Aim of the exercise — Retype the entries exactly as they appear, beginning with the line that contains "Task: Open the Network settings page" and continuing through the line that contains "Action: [101, 1040]".
==== Source records
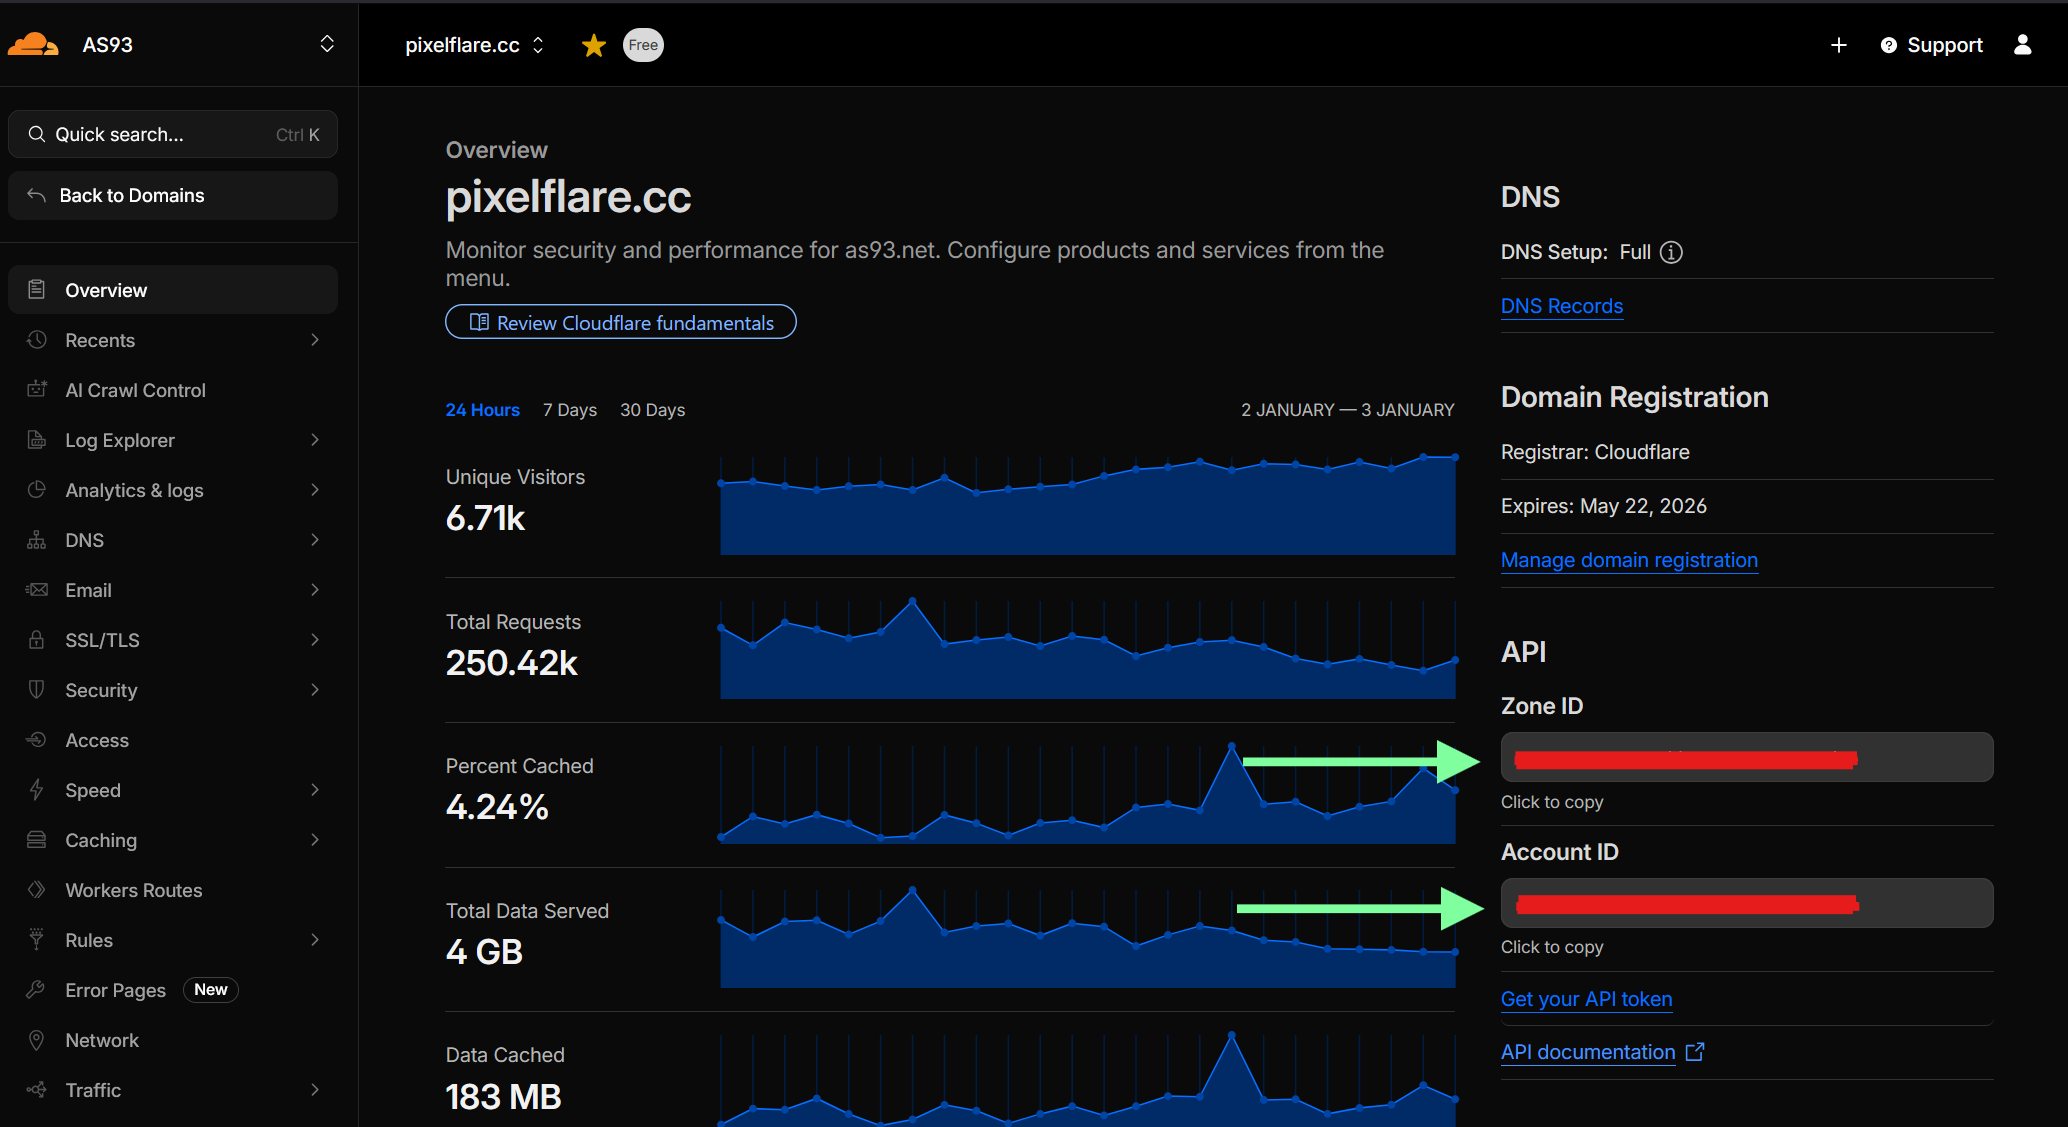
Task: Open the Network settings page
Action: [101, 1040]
========
==== Source records
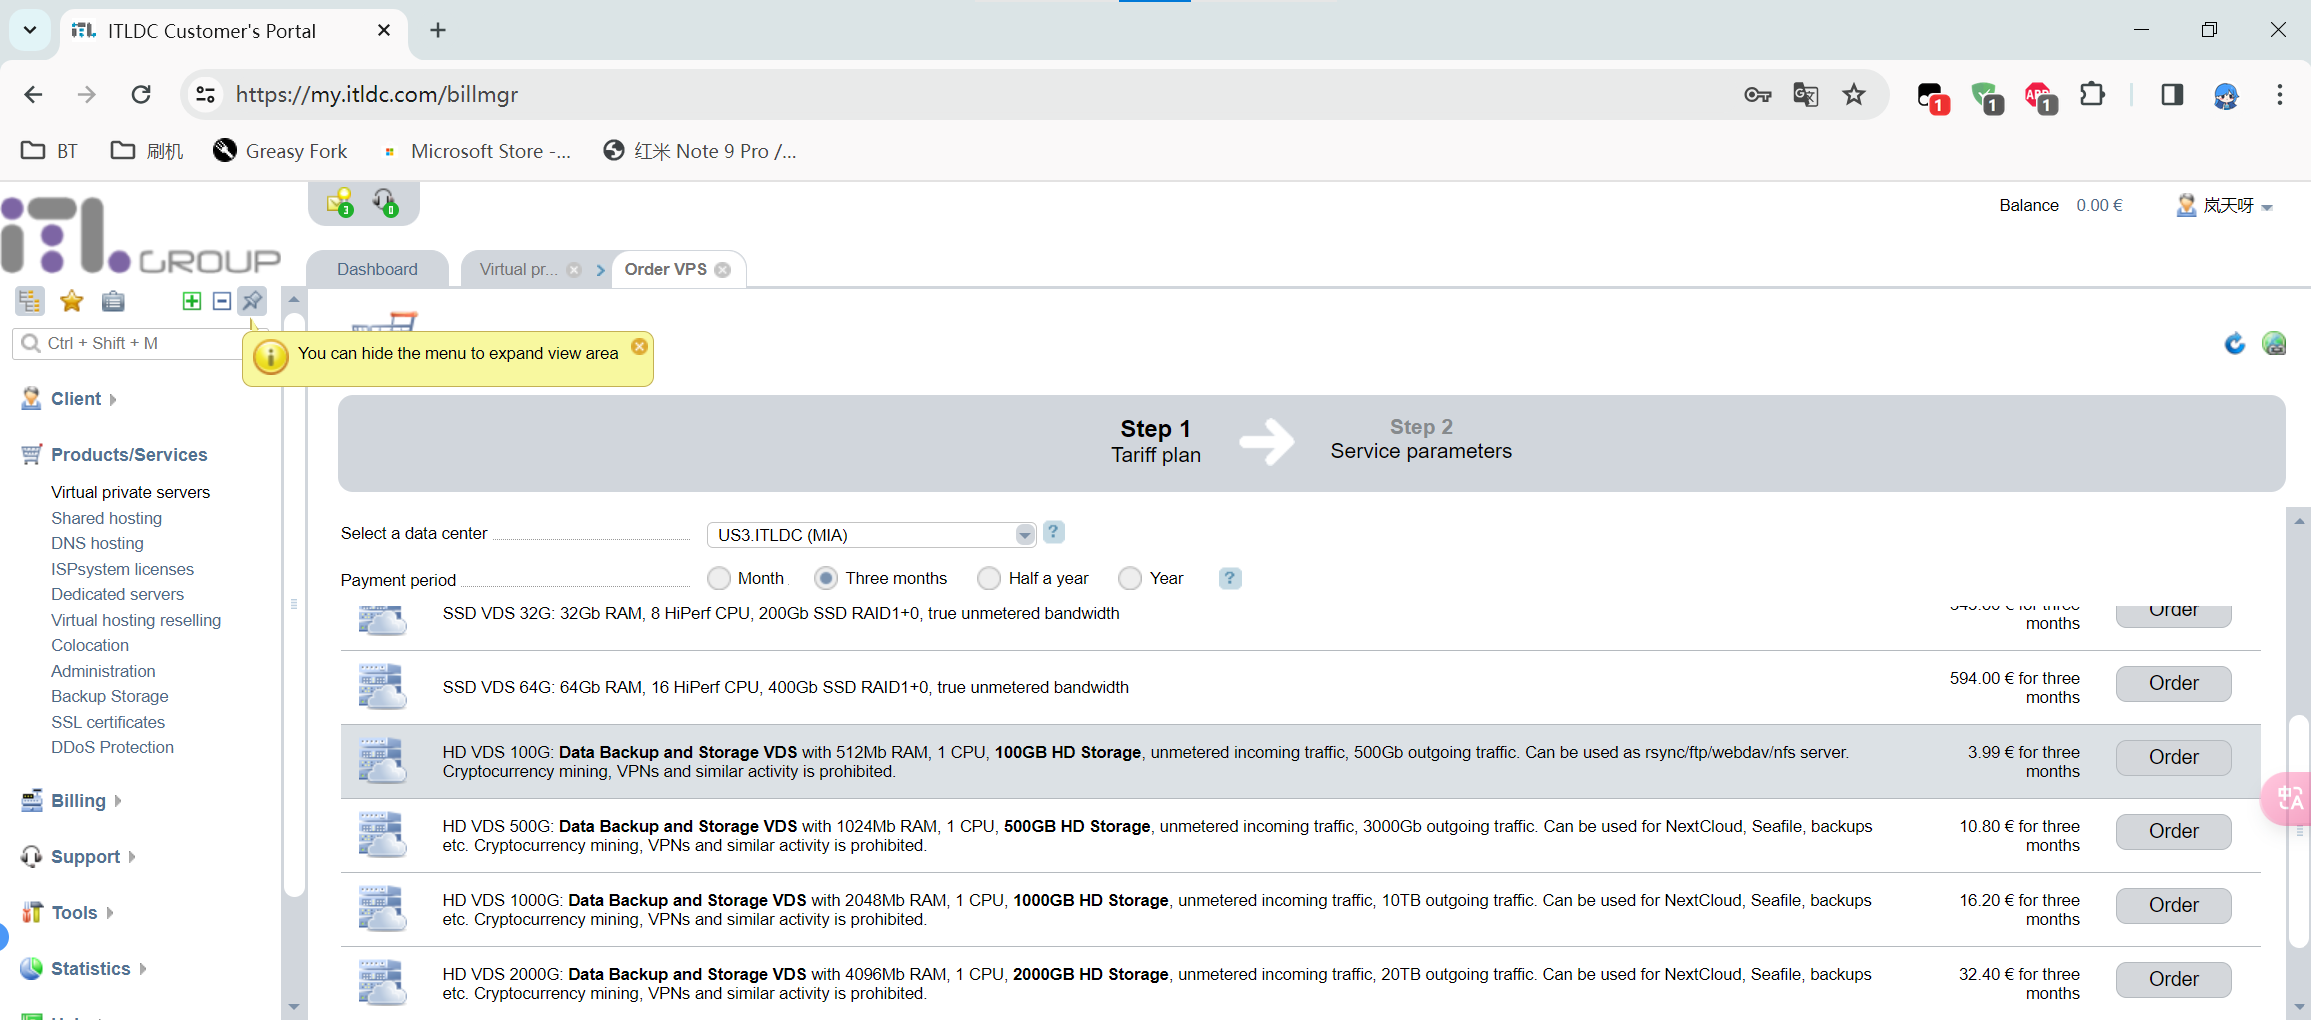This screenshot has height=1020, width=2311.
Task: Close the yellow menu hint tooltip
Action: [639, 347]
========
Response to this task —
Task: Open the Network settings page
Action: [101, 1040]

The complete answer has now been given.